- STATED GOAL -
Turn the listing below into a Markdown table with the columns Row and Line, giving each nonblank line its own numbered row. Leave the pictures out.

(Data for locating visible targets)
___

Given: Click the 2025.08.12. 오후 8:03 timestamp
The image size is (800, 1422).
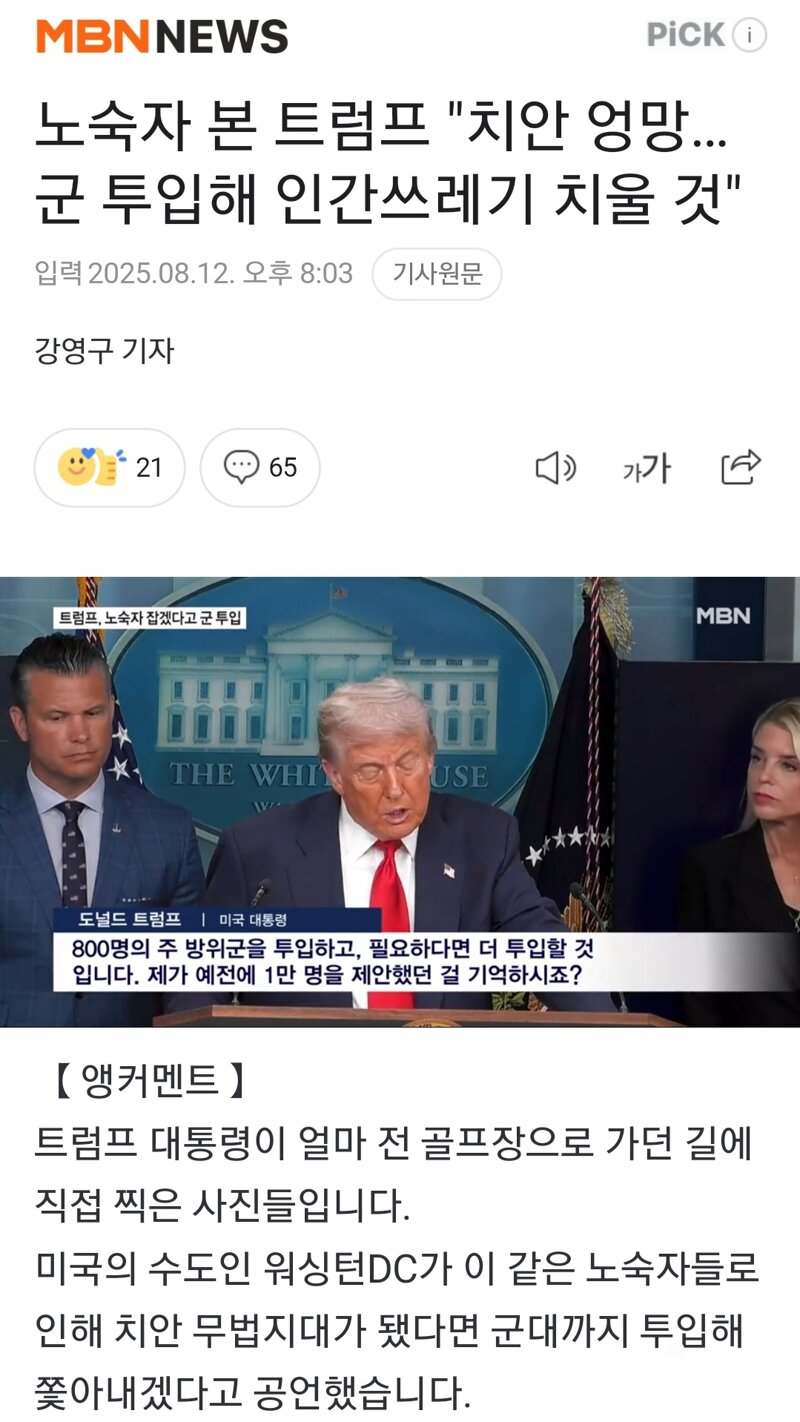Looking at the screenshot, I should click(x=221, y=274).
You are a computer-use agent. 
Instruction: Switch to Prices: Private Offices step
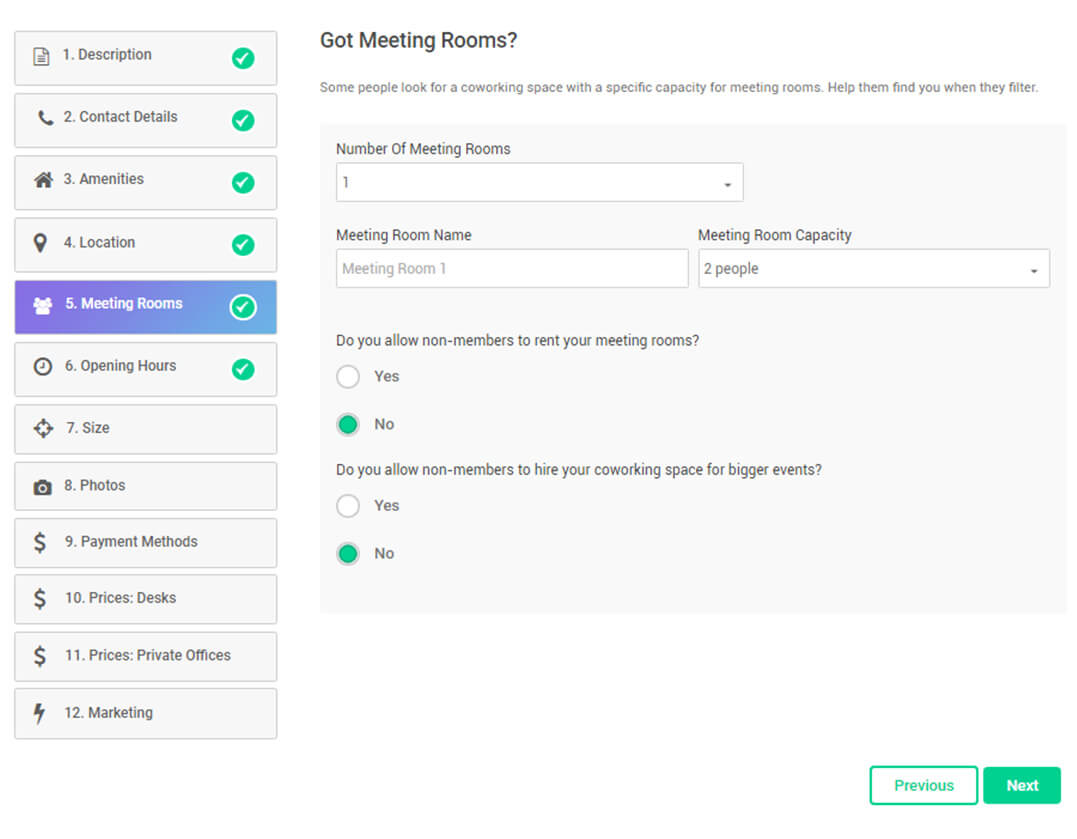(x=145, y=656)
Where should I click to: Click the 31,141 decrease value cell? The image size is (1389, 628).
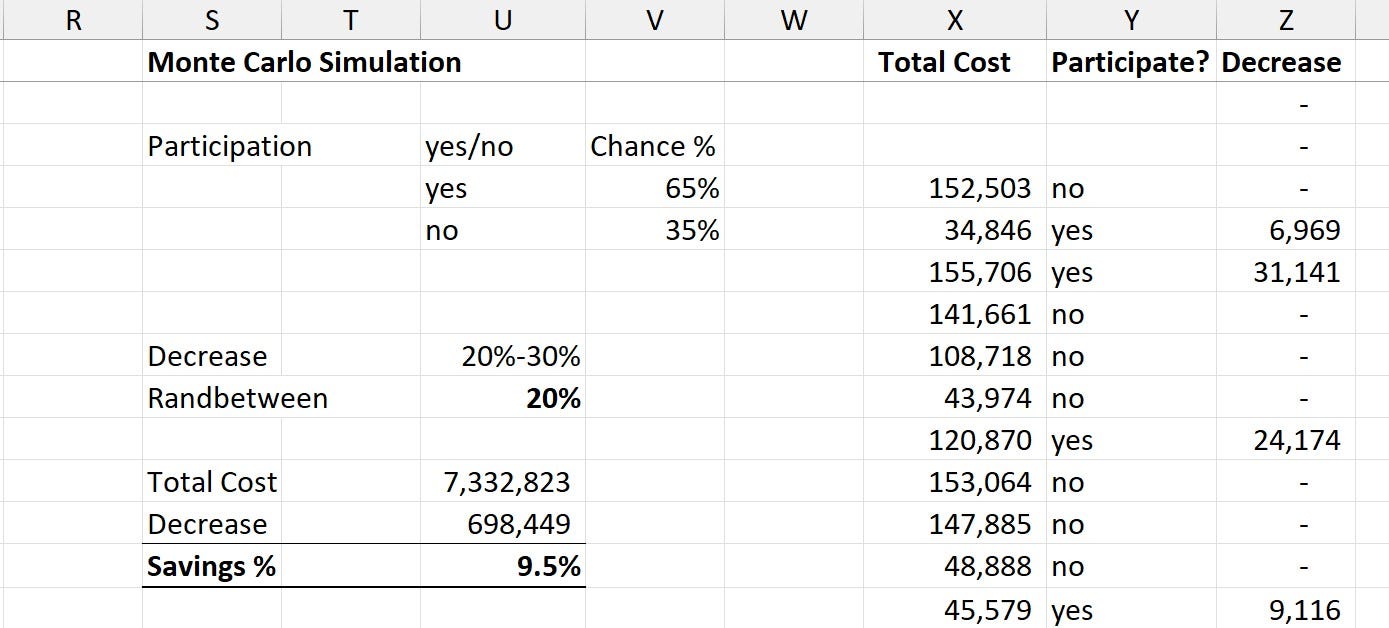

___

- RESULT OF THE EXERCISE -
| Row | Line |
|---|---|
| 1 | Given: Click the 2025.08.12. 오후 8:03 timestamp |
| 2 | The image size is (800, 1422). |
| 3 | Looking at the screenshot, I should click(x=221, y=274). |
| 4 | You are a computer-use agent.  |
| 5 | Instruction: Switch to Prices: Private Offices step |
| 6 | (x=145, y=656) |
| 7 | Where should I click to: Click the 31,141 decrease value cell? The image size is (1389, 628). |